Rocket Lab has launched its first in-house designed and built operational Photon satellite, named First Light.
The move cements the company’s evolution from a launch provider to an end-to-end space solutions company that offers turnkey satellites and spacecraft components, launch, and on-orbit operations.
Launched as a technology demonstration, First Light builds upon the existing capabilities of the Electron launch vehicle’s Kick Stage with additional subsystems to enable long-duration satellite operations.
This mission is an initial demonstration of the new power management, thermal control and attitude control subsystem capabilities. By testing these systems for an extended period on orbit, Rocket Lab is building up flight heritage for future Photon satellite missions planned to low Earth orbit, the Moon, and Venus.

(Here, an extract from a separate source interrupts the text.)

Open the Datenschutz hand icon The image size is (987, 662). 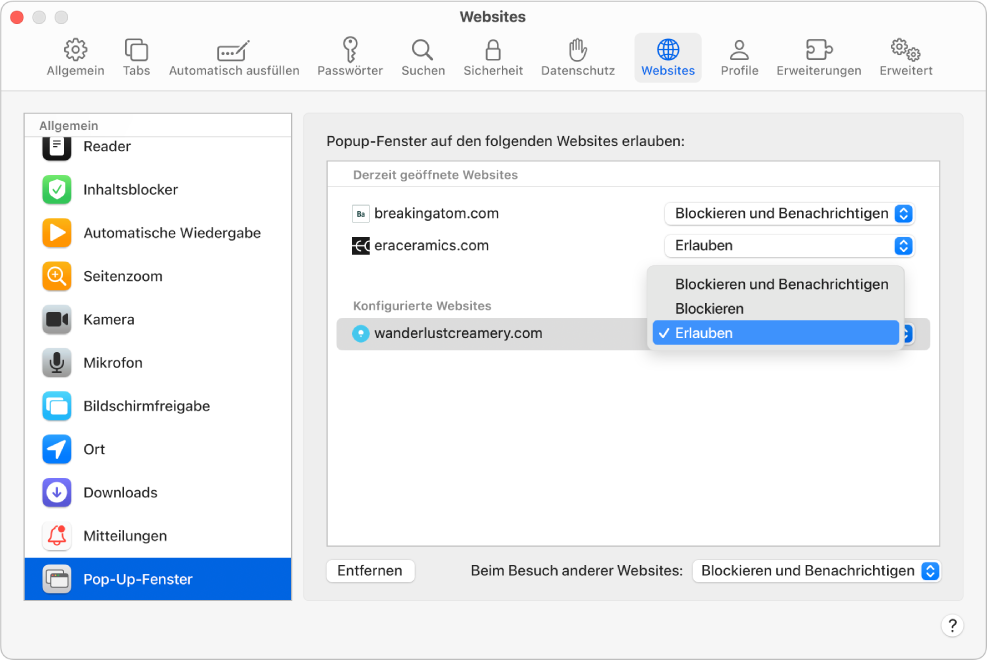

First Light was deployed to orbit on Rocket Lab’s 14th Electron mission, ‘I Can’t Believe It’s Not Optical’, which lifted-off from Rocket Lab Launch Complex 1 in New Zealand on August 31.
Approximately 60 minutes after lift-off, Electron deployed a 100kg microsatellite for Capella Space, an action that would typically signal the successful completion of a standard Rocket Lab mission. However, shortly after deploying the customer payload, Rocket Lab conducted an entirely new operation for the first time: Rocket Lab engineers sent a command to transition the Kick Stage into Photon satellite mode.

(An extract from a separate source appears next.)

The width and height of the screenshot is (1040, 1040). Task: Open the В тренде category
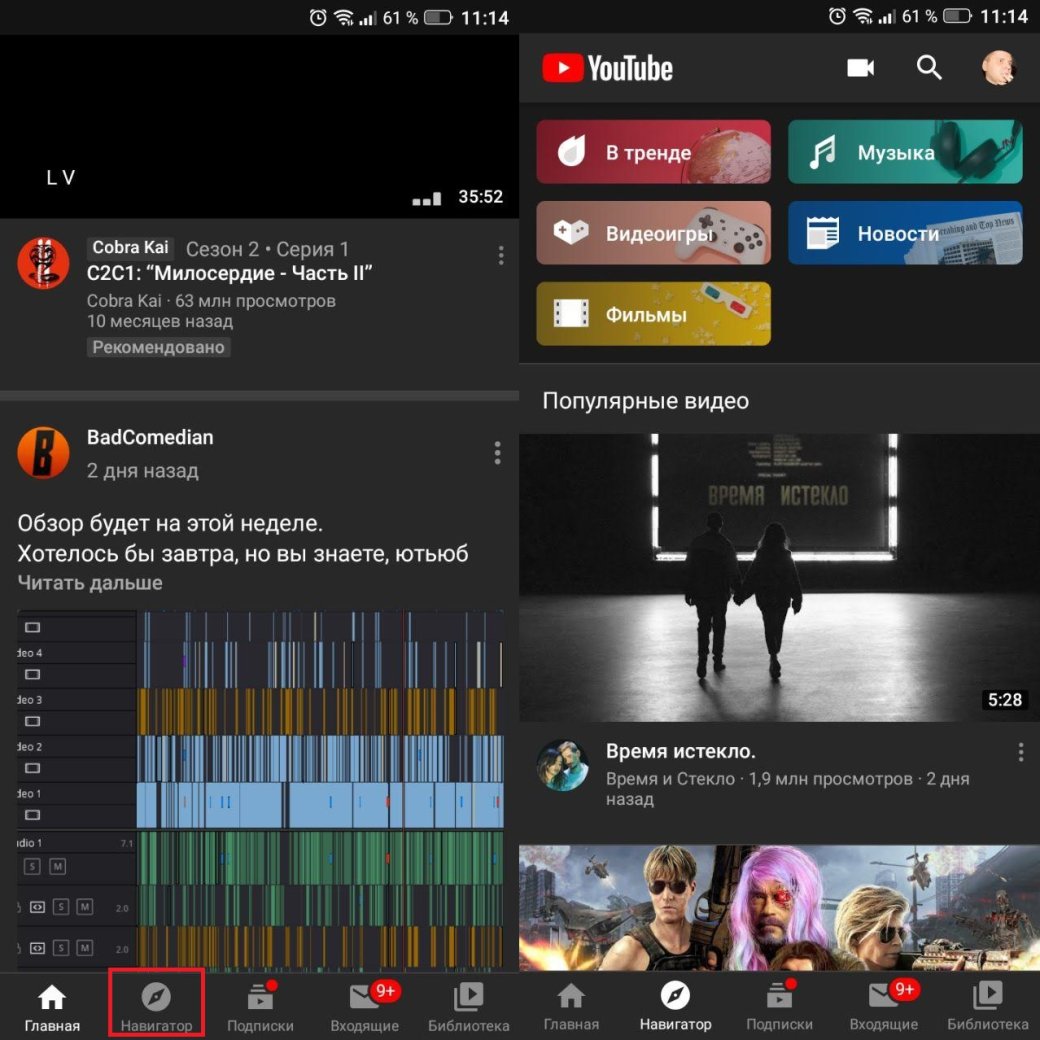click(653, 153)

This action marked the first on-orbit demonstration of Rocket Lab’s Photon satellite as a two-in-one spacecraft, first using it to complete its conventional launch vehicle function to deploy customer satellites, then transitioning into a satellite to continue a standalone mission.
“We started with the launch and solved it, releasing small satellites from the time and orbit constraints experienced when flying on larger launch vehicles. Now we’ve simplified satellites too,” said Rocket Lab’s founder and CEO, Peter Beck. “Launching the first Photon mission marks a major turning point for space users – it’s now easier to launch and operate a space mission than it has ever been. When our customers choose a launch-plus-spacecraft mission with Electron and Photon, they immediately eliminate the complexity, risk, and delays associated with having to build their own satellite hardware and procure a separate launch.”

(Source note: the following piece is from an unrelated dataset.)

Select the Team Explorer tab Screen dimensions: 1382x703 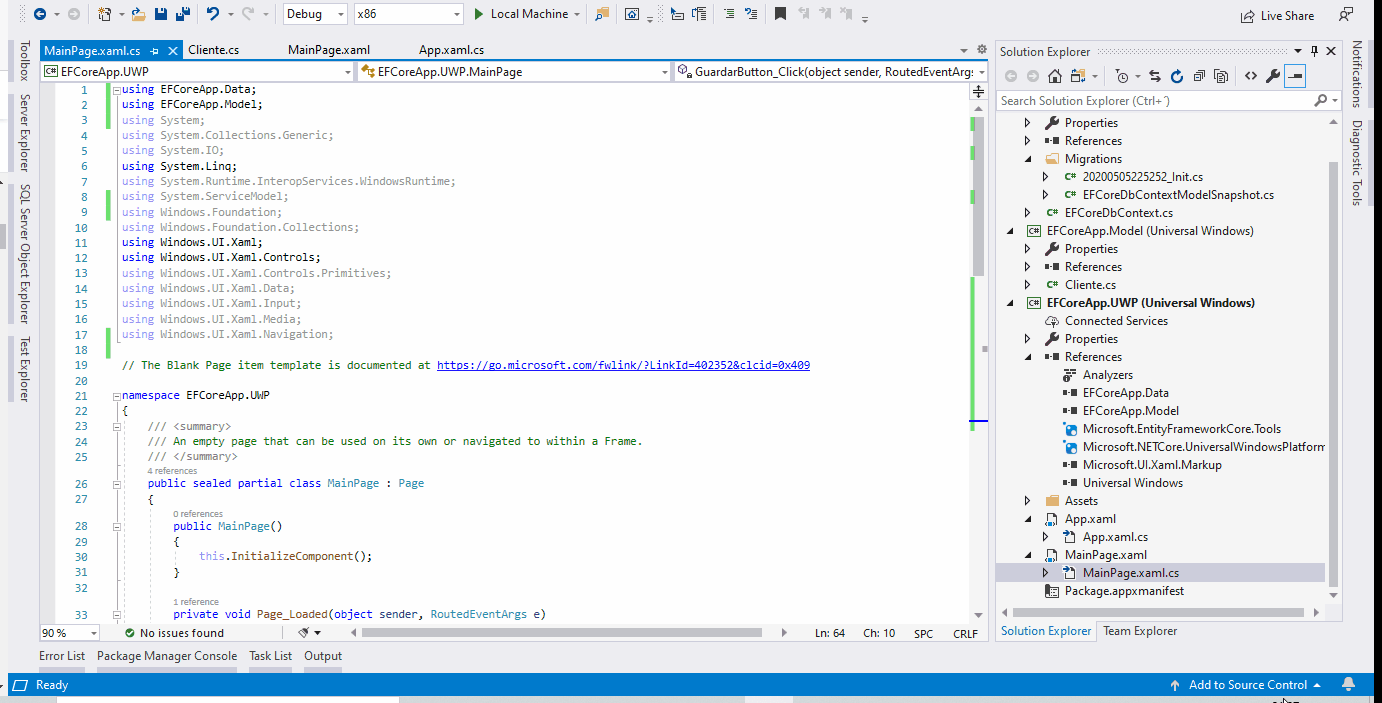tap(1139, 631)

Designed for launch on Electron, as well as other launch vehicles, ‘First Light’ paves the way for future, high-energy variations of Photon designed for lunar and interplanetary missions, including the CAPSTONE mission to the Moon for NASA in early 2021.
Lifting off from Launch Complex 2 in Virginia, Rocket Lab will use the Electron rocket and Photon Lunar spacecraft to launch NASA’s Cislunar Autonomous Positioning System Technology Operations and Navigation Experiment (CAPSTONE) CubeSat to Near Rectilinear Halo Orbit (NRHO), the same orbit planned for Artemis.